Watch Your Words: Successfully Jailbreak LLM by Mitigating the "Prompt Malice"

Xiaowei Xu, Yixiao Xu, Xiong Chen, Peng Chen, Mohan Li, Yanbin Sun

Published: 01 Jan 2024, Last Modified: 20 May 2025APWeb/WAIM (1) 2024EveryoneRevisionsBibTeXCC BY-SA 4.0

Abstract: Large Language Models (LLMs) have shown outstanding generative and contextual understanding capabilities, and have been widely used and deployed in various applications. Alignment can significantly enhance the security of LLM. However, even aligned LLMs are still vulnerable to persistent jailbreak attacks. In this paper, we propose a novel jailbreak attack against LLMs. We observe that kind words have an inducing effect, which can be leveraged to increase the attack success rate of jailbreaks.

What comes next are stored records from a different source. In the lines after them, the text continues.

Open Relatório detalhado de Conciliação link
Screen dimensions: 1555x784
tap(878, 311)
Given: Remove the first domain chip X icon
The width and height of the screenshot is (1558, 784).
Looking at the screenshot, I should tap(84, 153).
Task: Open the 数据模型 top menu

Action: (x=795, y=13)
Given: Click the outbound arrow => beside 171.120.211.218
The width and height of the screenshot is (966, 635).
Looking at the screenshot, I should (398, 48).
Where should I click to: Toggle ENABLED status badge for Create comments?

Based on the above observations, we combine multiple strategies to propose a jailbreak attack based on textual malice mitigation. Experiments on various LLMs demonstrate that a high success rate of the attack can be achieved across different models. Additionally, we conduct zero-shot and few-shot experiments on the jailbreak results, which show that although aligned LLMs can distinguish malicious outputs, they may still be misled by carefully constructed prompts. This conclusion also provides a new perspective for understanding the security mechanisms of LLMs.